[PROVIDED INFORMATION Boundary: Start]
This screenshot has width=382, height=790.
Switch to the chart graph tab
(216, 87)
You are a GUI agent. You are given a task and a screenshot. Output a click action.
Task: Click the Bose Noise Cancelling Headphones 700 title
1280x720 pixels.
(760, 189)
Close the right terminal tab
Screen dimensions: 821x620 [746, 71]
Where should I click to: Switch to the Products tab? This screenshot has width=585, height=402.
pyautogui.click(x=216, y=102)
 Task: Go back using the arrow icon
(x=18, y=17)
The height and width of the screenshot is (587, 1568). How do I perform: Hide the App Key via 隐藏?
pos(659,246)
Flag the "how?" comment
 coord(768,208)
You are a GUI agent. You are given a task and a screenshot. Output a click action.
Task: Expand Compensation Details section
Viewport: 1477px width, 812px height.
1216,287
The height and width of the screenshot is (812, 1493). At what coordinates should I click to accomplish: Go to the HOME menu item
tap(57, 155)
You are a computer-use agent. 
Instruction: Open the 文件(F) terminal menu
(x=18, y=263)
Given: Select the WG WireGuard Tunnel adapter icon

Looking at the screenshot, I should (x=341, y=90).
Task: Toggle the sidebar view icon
[PROVIDED INFORMATION Boundary: End]
TASK DESCRIPTION | All that is wanted is the line with "Instruction: Open the 文件(F) terminal menu" and every later line in the entries, reproduced exactly.

SOLUTION BELOW |
Instruction: Open the 文件(F) terminal menu
(x=18, y=263)
Given: Select the WG WireGuard Tunnel adapter icon

Looking at the screenshot, I should (x=341, y=90).
Task: Toggle the sidebar view icon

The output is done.